Due to the nature of the organisation, MHAC’s workforce includes a large percentage of shift workers further complicating users’ access permissions. MHAC did evaluate alternative solutions to audit and manage shared folders and files. However it found that these other solutions, instead of retaining the NTFS permissions, were building an extra private access layer. This was an obvious risk should the system ever need to be uninstalled or stop functioning for any reason. The Varonis system solved this issue as it retains all the NTFS permissions so all shared files would still be protected even if it were ever uninstalled or stopped working in the future.

The Solution

Varonis DatAdvantage and DataPrivilege ensures MHAC can meet these challenges. The solution allows MHAC to identify who is accessing its information and what they are doing with it. With a complete audit trail, MHAC can prove policies are in place, and being adhered to, to satisfy compliance with various national and international information security standards.

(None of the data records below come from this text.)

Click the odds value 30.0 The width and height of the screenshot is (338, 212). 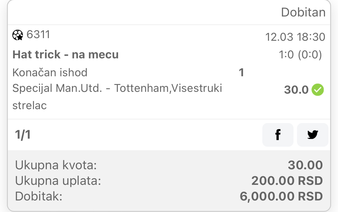(x=296, y=90)
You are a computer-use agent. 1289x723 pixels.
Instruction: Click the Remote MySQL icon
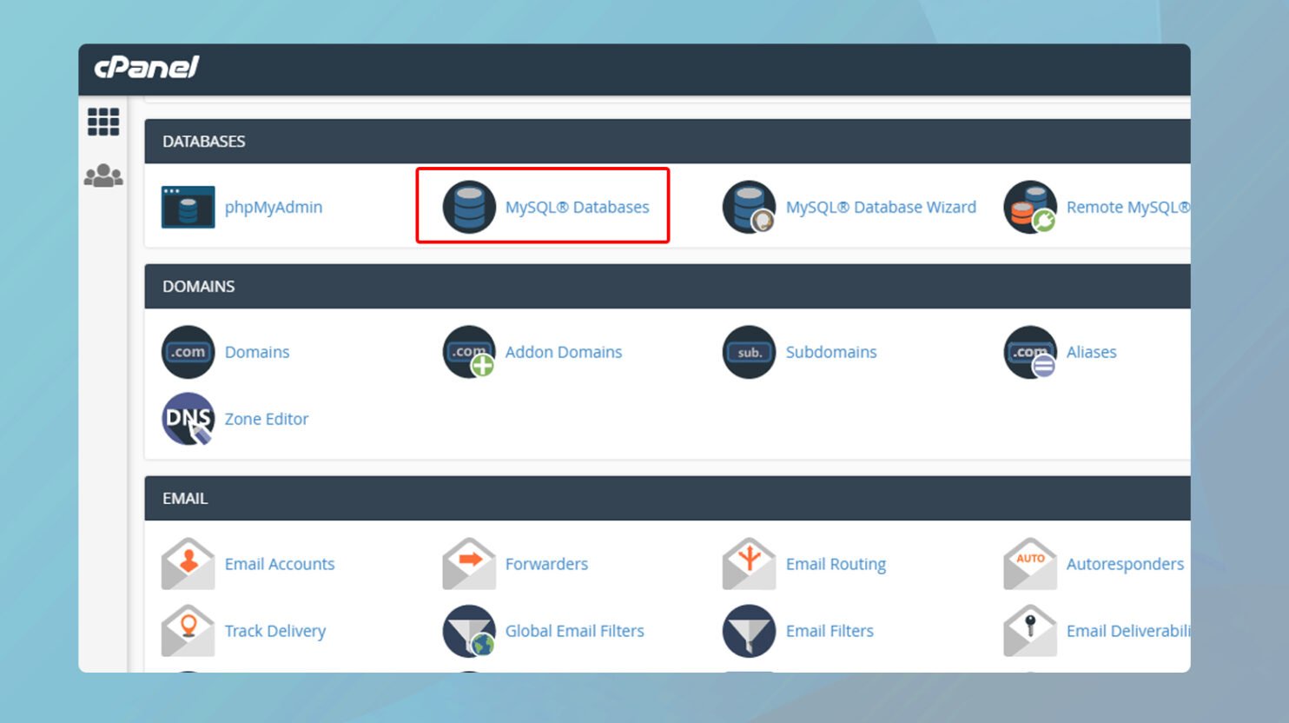tap(1030, 206)
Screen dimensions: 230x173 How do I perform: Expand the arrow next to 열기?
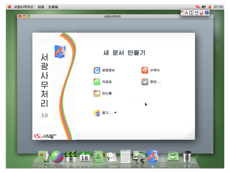tap(115, 113)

Starting with one of its Aged Care facilities, MHAC used Varonis to maintain the management of data ownership. From this point it nominated, with the help of the system, data owners who were then trained in managing their own data privileges. Marcia explains, “The solution automatically identifies who the likely data owners are and they are then empowered to assign the permissions for their information. Any one who needs access to files can raise a request which is directed to the relevant data owner automatically who provisions the request. It also allows us to remove access rights from groups, without having to go through them one by one, when someone terminates their employment which previously was a huge job.”

MHAC has already started to classify data, and identify data owners, in other parts of its business. In the coming months, it will meet with all its clinical quality and risk staff to introduce them to the system and train them in its use, before fully rolling out across the organisation. Marcia clarifies, “From our first integration we discovered that its user friendly interface means it’s very easy for people to use and training isn’t too arduous. The fact that it’s also supported by automated workflows, in email, is a real benefit as it’s simplistic and users are familiar with the interface.”

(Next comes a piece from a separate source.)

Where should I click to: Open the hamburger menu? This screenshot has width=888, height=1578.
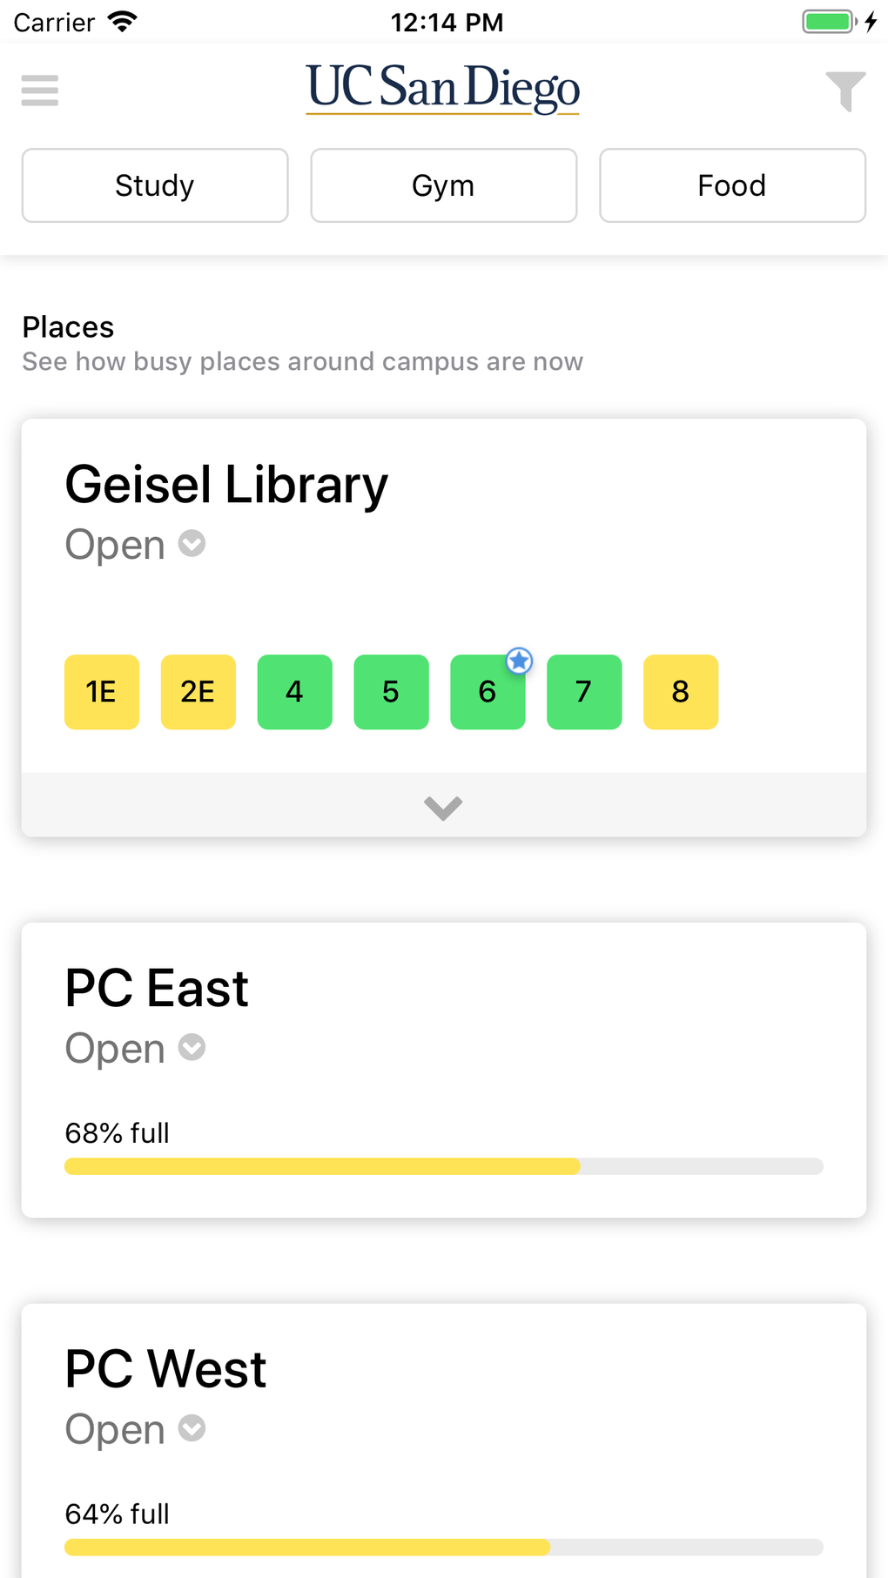coord(40,91)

Speaking specifically about the improvements MHAC has been able make, Marcia concludes, “An immediate benefit is, by removing the onus of this responsibility from IT, the process of provisioning users becomes far more efficient as people are now dealing direct with managers who can action the request immediately. It also strengthens security to sensitive data as the appropriate person is making the decision of who does and doesn’t have access. This is great both morally and administratively. Although we haven’t made a full cost analysis, we predict ROI within three to six months, which is just phenomenal.” MHAC expects to complete its integration across the entire organisation by end of September 2012.

Business Benefits

Demonstrate Compliance with information security standards

With a complete audit trail, MHAC can prove policies are in place, and being adhered to, to satisfy compliance with various national and international information security standards. It also strengthens security to sensitive data as the appropriate person is making the decision of who does and doesn’t have access – great both morally and administratively.

Transparency into who is accessing its data, and what they are doing with it

MHAC can not only classify its data, but also identify who is accessing the information and what they are doing with it.

An easier, holistic approach to control access

The process of provisioning users becomes far more efficient as people are now dealing direct with managers who can action the request immediately. Marcia explains, “The solution automatically identifies who the likely data owners are and they are then empowered to assign the permissions for their information. Any one who needs access to files can raise a request which is directed to the relevant data owner automatically who provisions the request. It also allows us to remove access rights from groups, without having to go through them one by one, when someone terminates their employment which previously was a huge job.”